Twickenham is a House of Commons constituency in South-West London,  represented in the House of Commons of the UK Parliament since 2019 by Munira Wilson of the Liberal Democrats.

History

Since 1945, the boundaries of the seat have been similar to those of the abolished Municipal Borough of Twickenham.

From 1931 until 1983, Twickenham was a safe seat of the Conservative Party and from 1983 until 1997 a marginal seat for that party.

Liberal Democrat Vince Cable gained the seat during the 1997 landslide Conservative defeat and held it until 2015. The seat was one of very few in Britain that gave the Liberal Democrats a majority of votes in the 2005 and 2010 elections, being their sixth best performance nationally in 2010. Cable was Secretary of State for Business from 2010 to 2015, but unexpectedly lost his seat to the Conservative candidate Tania Mathias in the 2015 general election during the nationwide collapse in the Liberal Democrat vote.

Cable regained the seat in the 2017 snap election by a 14.8% majority and an absolute majority at 52.8% of the vote; this was the highest vote percentage for the Liberal Democrats in any constituency nationally.

The seat has in the 21st century had notably high turnouts. At the 2015 general election, it had the highest turnout in England and the fourth highest in the UK. In 2017, turnout was 79.7%, the highest for any seat in the UK, ahead of Oxford West and Abingdon gained by the same party. The seat of Twickenham has also been won by the same party as the neighbouring seat of Kingston and Surbiton in all seven elections they have been in (6 Lib Dem, 1 Conservative).

Boundaries

1918–1945: The Urban Districts of Heston and Isleworth, and Twickenham.

1945: boundaries substantially changed – losing territory in the north to form Heston and Isleworth, gaining territory from Spelthorne to the south including Hampton, Teddington, Hampton Wick, Hampton Court Park and Bushy Park

1945–1974: The Municipal Borough of Twickenham.

GIVEN DATA —
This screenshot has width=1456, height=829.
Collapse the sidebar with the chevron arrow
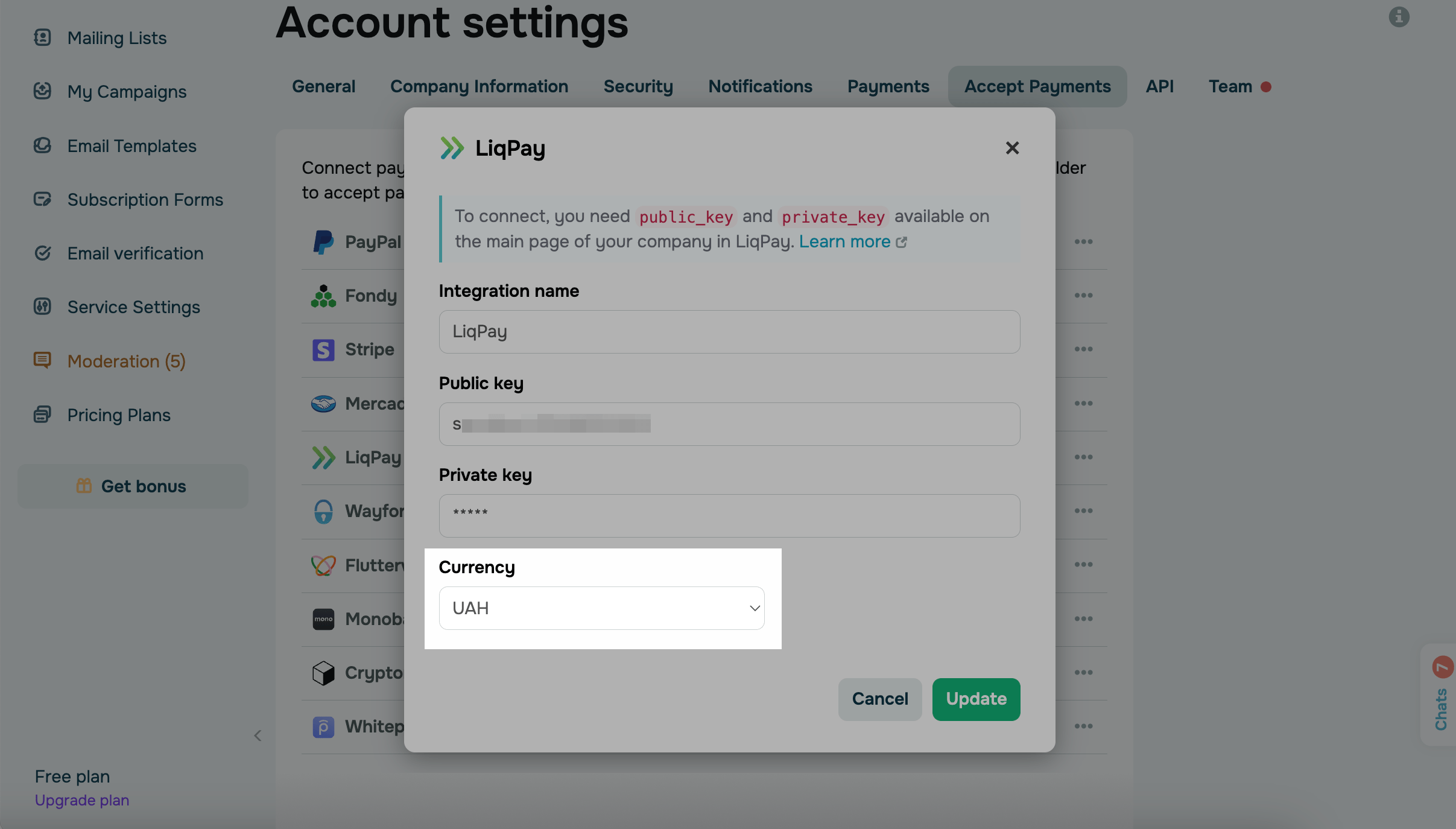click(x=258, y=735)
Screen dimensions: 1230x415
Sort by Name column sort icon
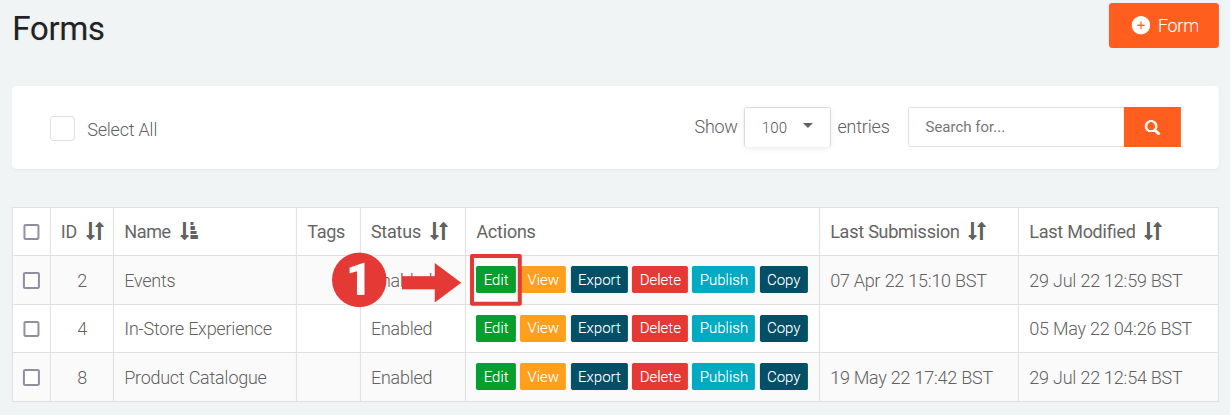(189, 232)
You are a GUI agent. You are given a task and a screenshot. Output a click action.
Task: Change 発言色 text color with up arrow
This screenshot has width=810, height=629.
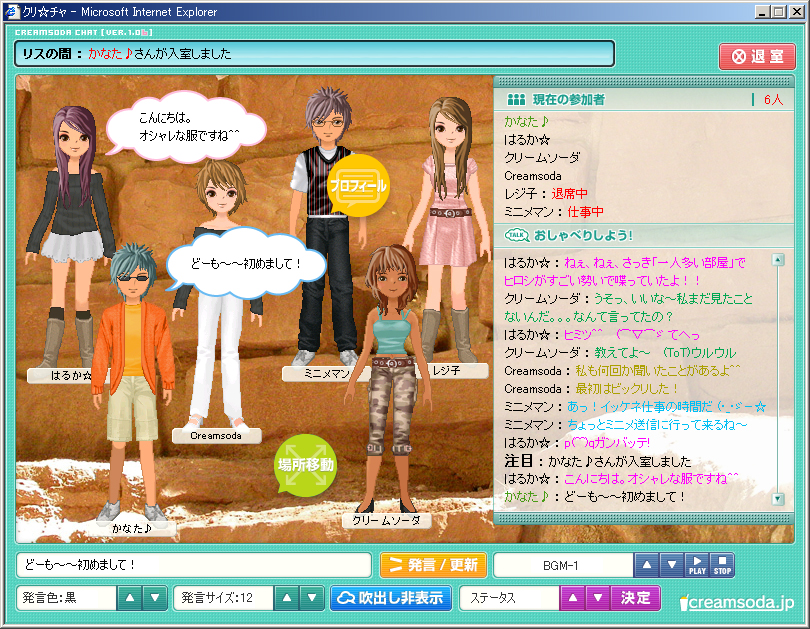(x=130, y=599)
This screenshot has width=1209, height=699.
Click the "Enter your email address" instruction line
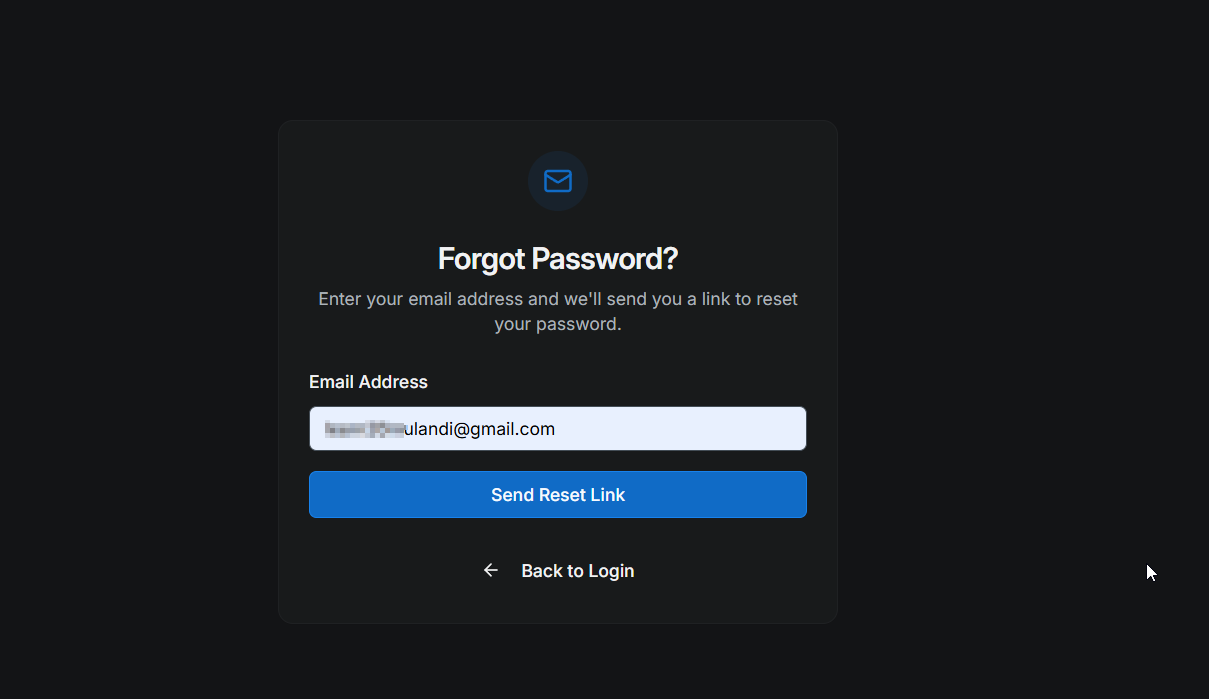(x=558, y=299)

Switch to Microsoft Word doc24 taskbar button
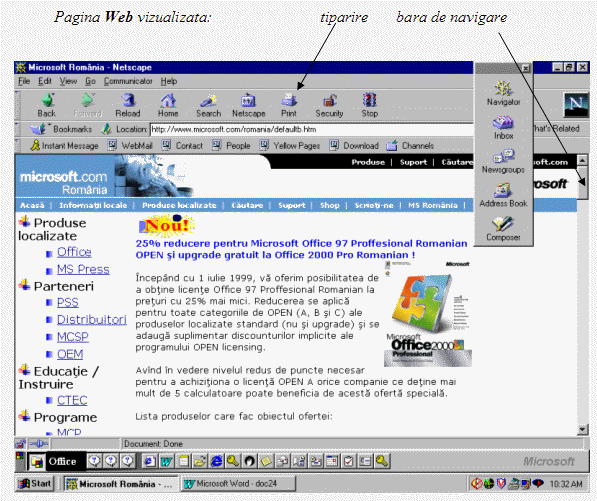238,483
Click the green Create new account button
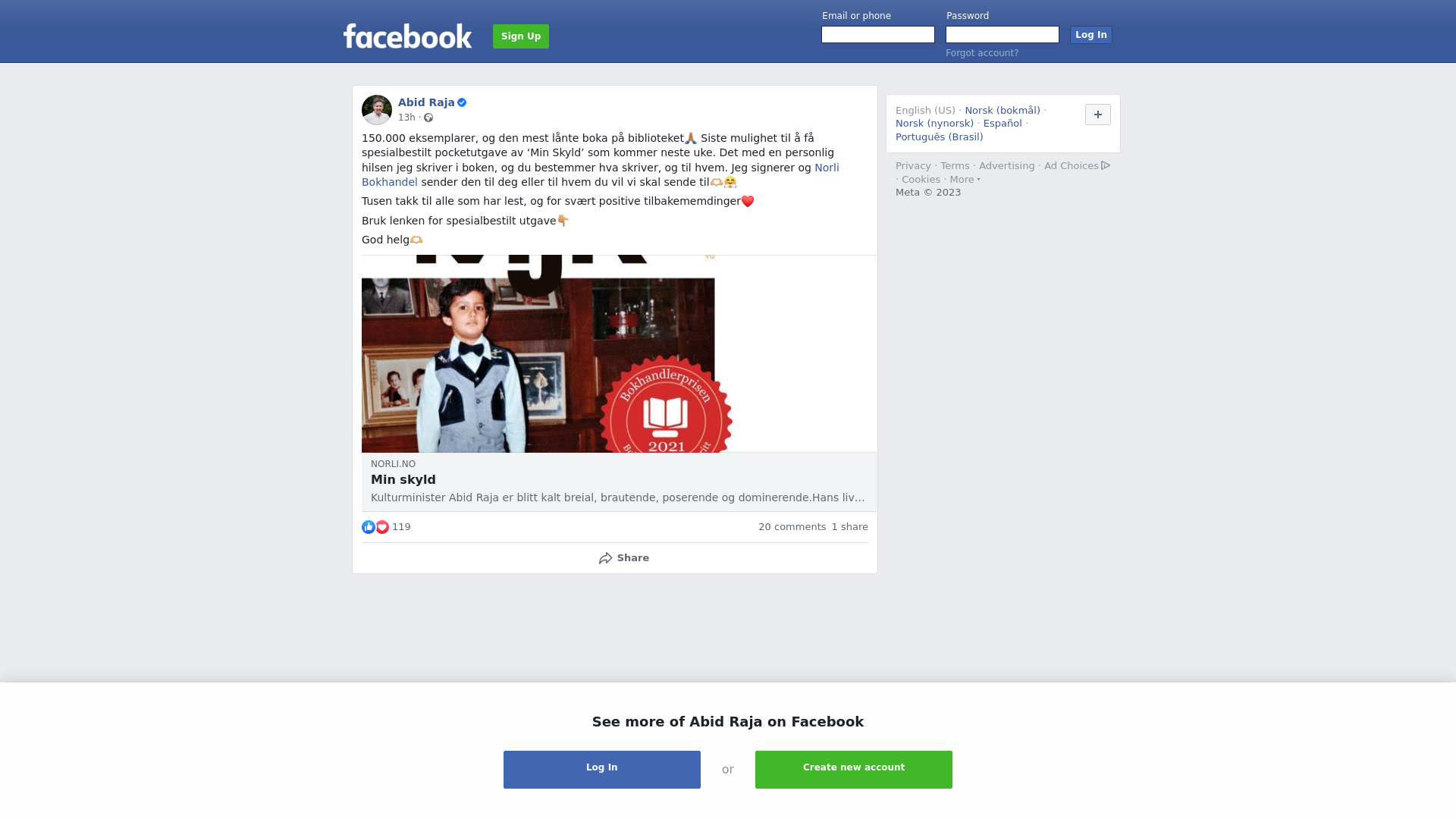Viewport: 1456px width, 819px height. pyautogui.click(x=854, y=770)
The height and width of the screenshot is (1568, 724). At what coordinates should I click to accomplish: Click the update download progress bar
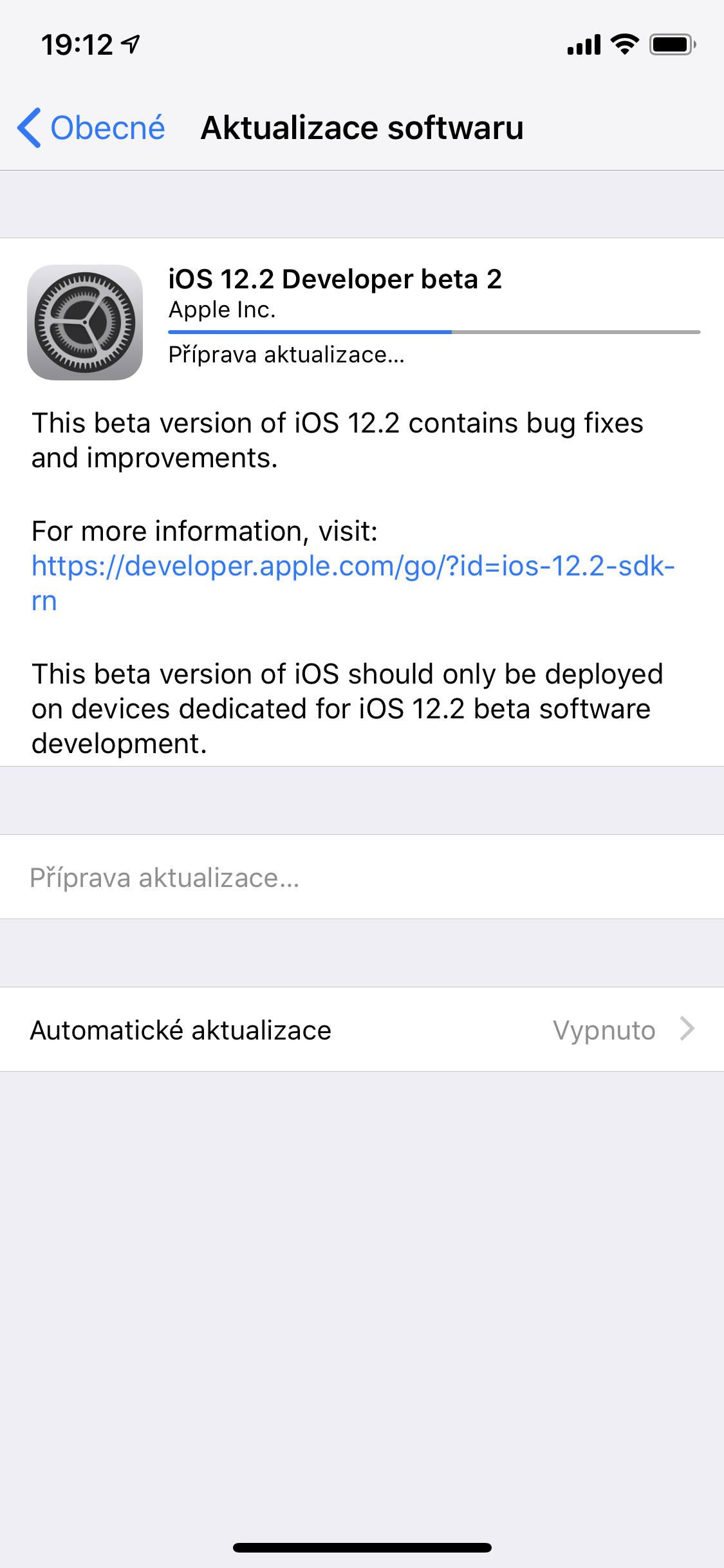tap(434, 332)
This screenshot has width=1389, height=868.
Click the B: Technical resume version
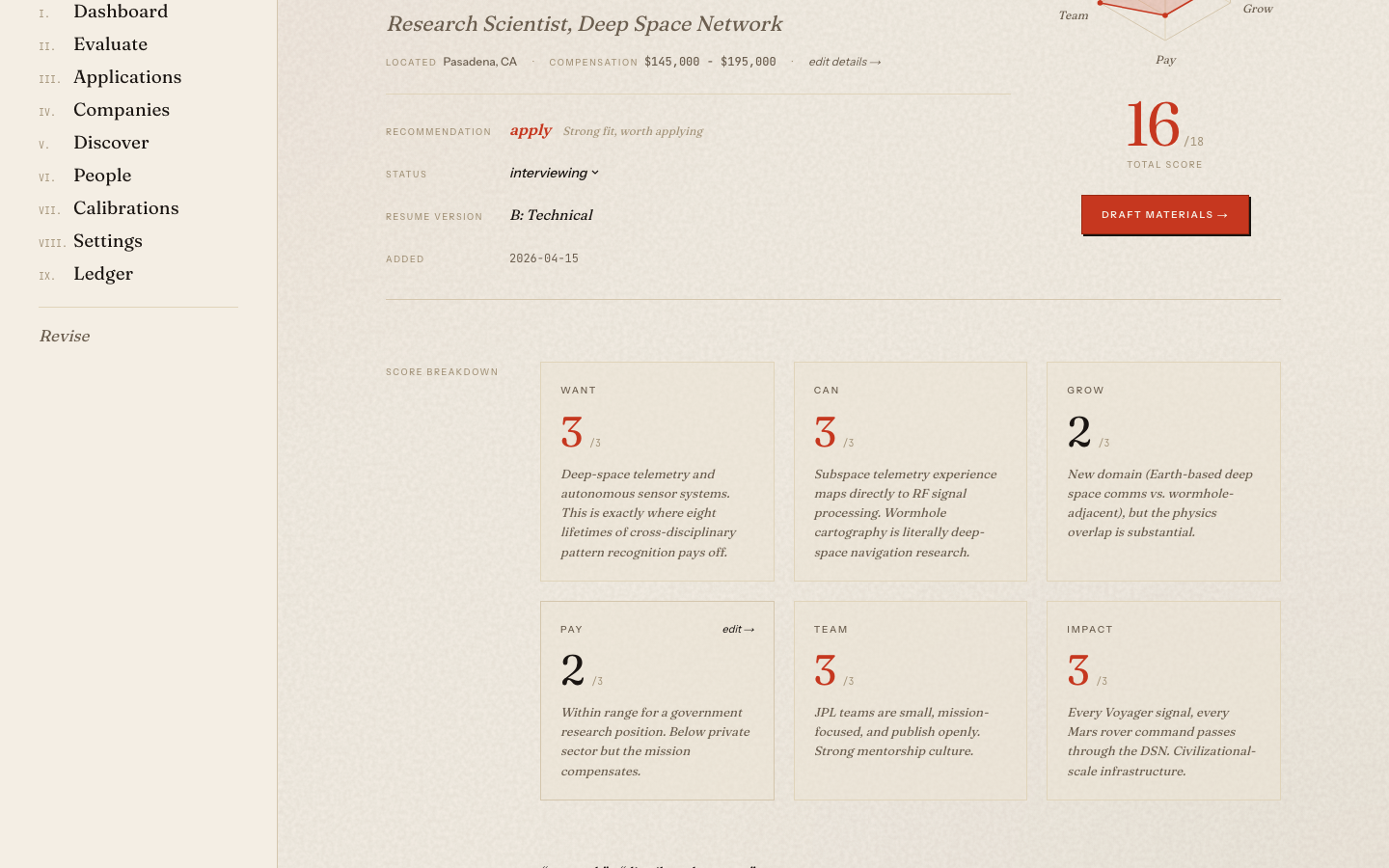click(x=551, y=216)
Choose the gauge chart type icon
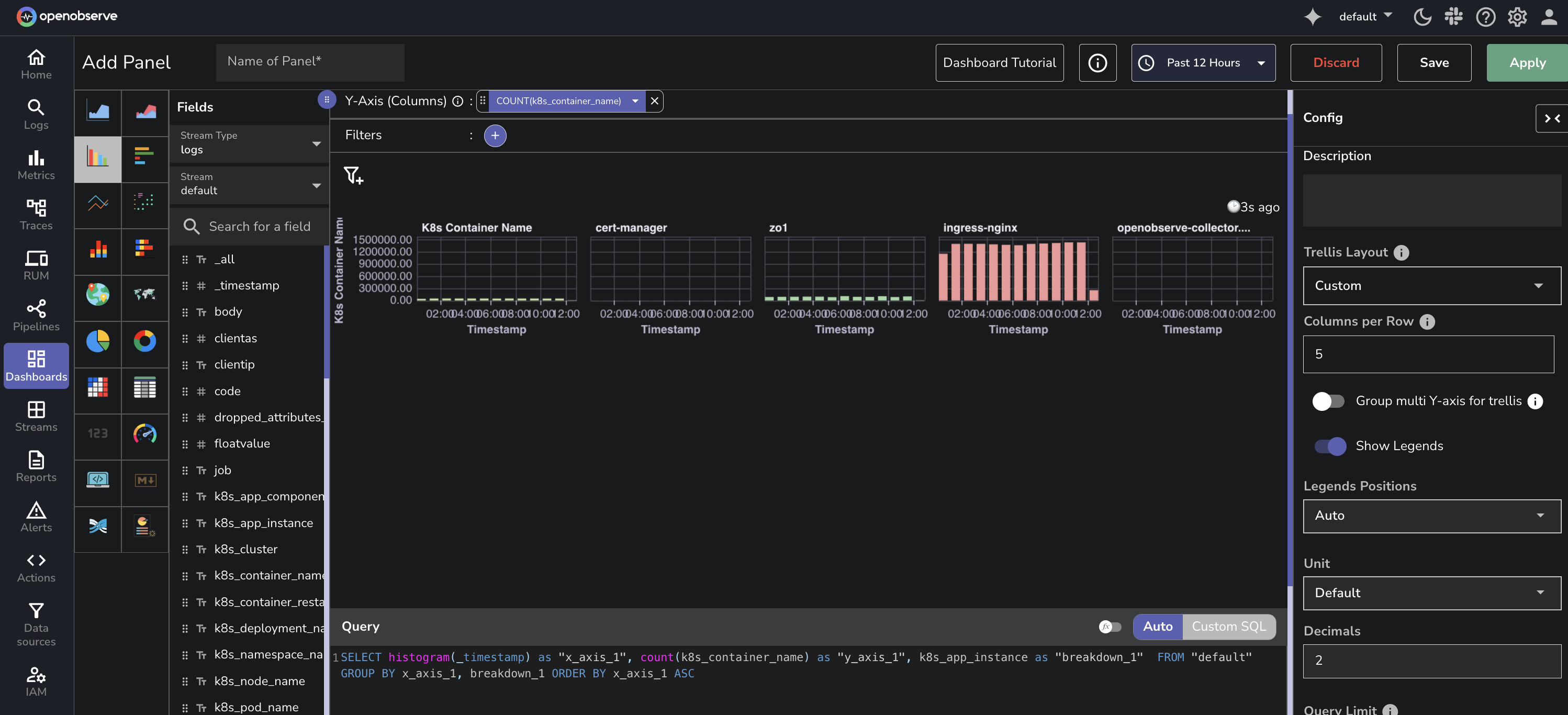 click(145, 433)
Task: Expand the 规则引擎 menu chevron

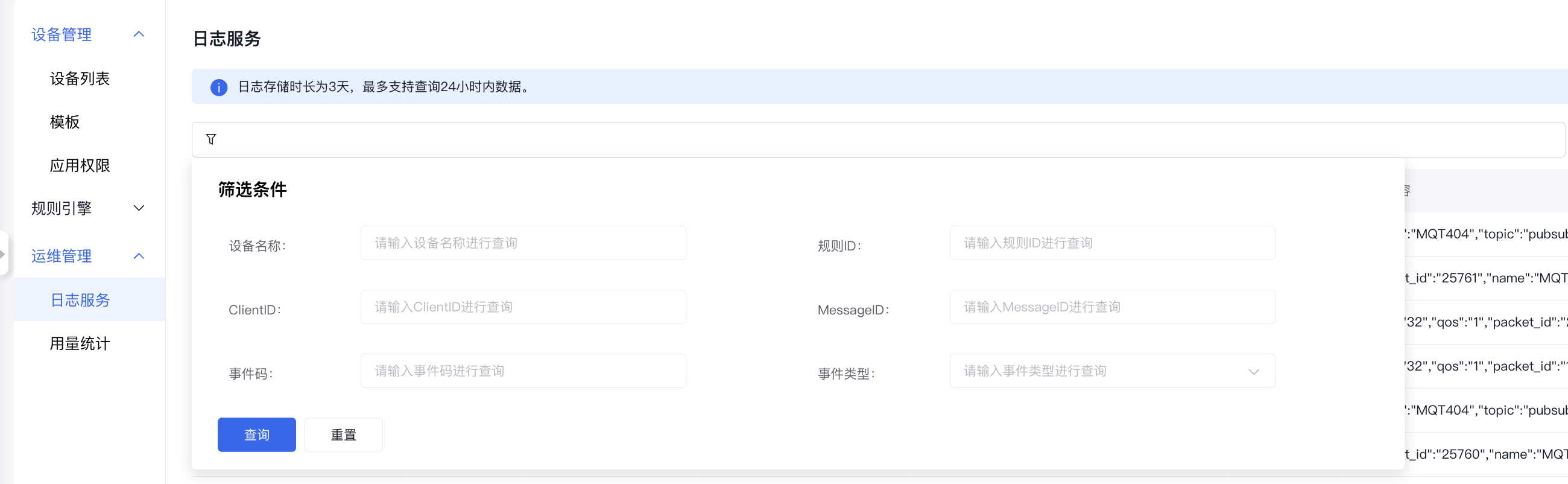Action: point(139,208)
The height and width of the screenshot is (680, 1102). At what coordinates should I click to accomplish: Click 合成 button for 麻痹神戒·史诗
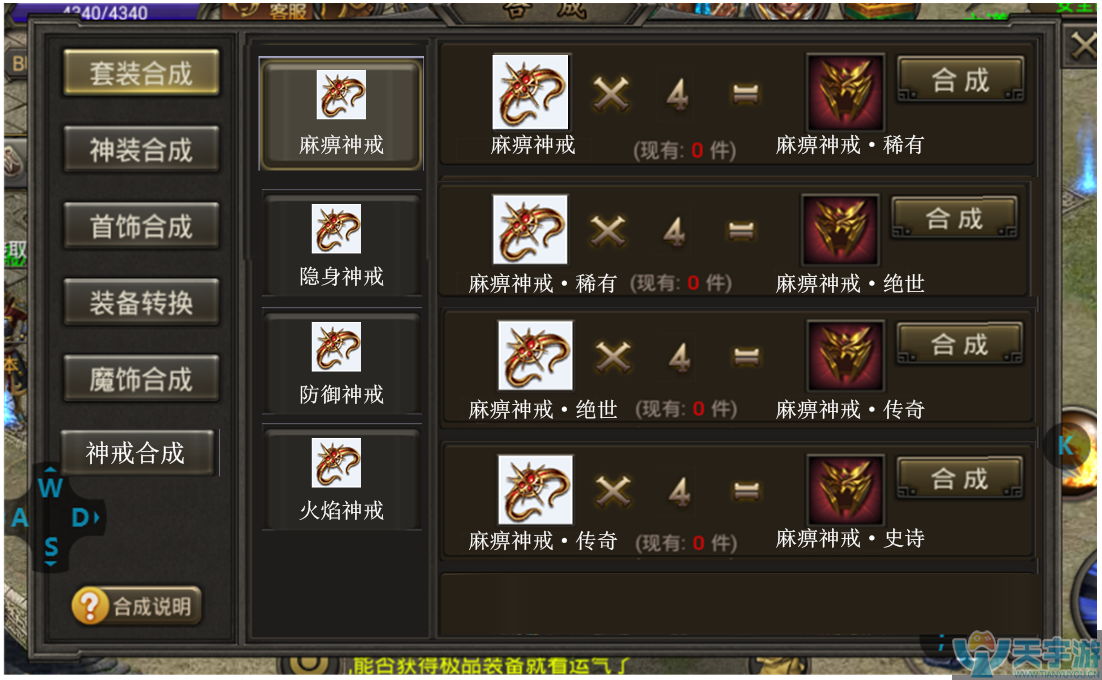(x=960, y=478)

SET OF TASKS —
A. Transcribe a passage from the Twickenham article, beginning at the words "Twickenham is a" and ending after the words "abolished Municipal Borough of Twickenham.".
B. According to the Twickenham article, what was the turnout in the seat at the 2017 election?
C. Resume the Twickenham article after its final line.

ANSWERS PROVIDED —
A.
Twickenham is a House of Commons constituency in South-West London,  represented in the House of Commons of the UK Parliament since 2019 by Munira Wilson of the Liberal Democrats.

History

Since 1945, the boundaries of the seat have been similar to those of the abolished Municipal Borough of Twickenham.

B. 79.7%

C.
1974–1983: The London Borough of Richmond upon Thames wards of Central Twickenham, East Twickenham, Hampton, Hampton Hill, Hampton Wick, Heathfield, South Twickenham, Teddington, West Twickenham, and Whitton.

1983–1997: The London Borough of Richmond upon Thames wards of Central Twickenham, Hampton, Hampton Hill, Hampton Nursery, Hampton Wick, Heathfield, South Twickenham, Teddington, West Twickenham, and Whitton.

1997–2010: Central Twickenham, East Twickenham, Hampton, Hampton Hill, Hampton Nursery, Hampton Wick, Heathfield, South Twickenham, Teddington, West Twickenham, and Whitton.

2010–present: The London Borough of Richmond upon Thames wards of Fulwell and Hampton Hill, Hampton, Hampton North, Hampton Wick, Heathfield, St Margaret's and North Twickenham, South Twickenham, Teddington, Twickenham Riverside, West Twickenham, and Whitton.

The seat covers the south western half of the London Borough of Richmond, that part of the borough on the north bank of the River Thames. It chiefly contains the towns or London districts of Twickenham, Hampton, Teddington and Whitton.  Smaller sub-localities by order of commercial activity are Hampton Hill, Hampton Wick, St Margarets, Fulwell, Strawberry Hill and Hampton Court hamlet proper.  Features includes Hampton Court Palace, Bushy Park (one of the Royal Parks of London), and the Rugby Football Union's national ground, Twickenham Stadium.

History of boundaries
1918–1945
During this period the Hamptons (Hampton, Hampton Hill, Hampton Court and Hampton Wick) and Teddington were excluded from the seat, which instead contained two urban districts to the north of subsequent boundaries, Isleworth and Hounslow, an area at the time with key economic sectors of construction, brewing, warehousing and goods transportation.  As such these areas had some support for the Labour Party, who in their best result in the seat, lost the 1929 by-election in the seat by 503 votes (1.6% of the vote).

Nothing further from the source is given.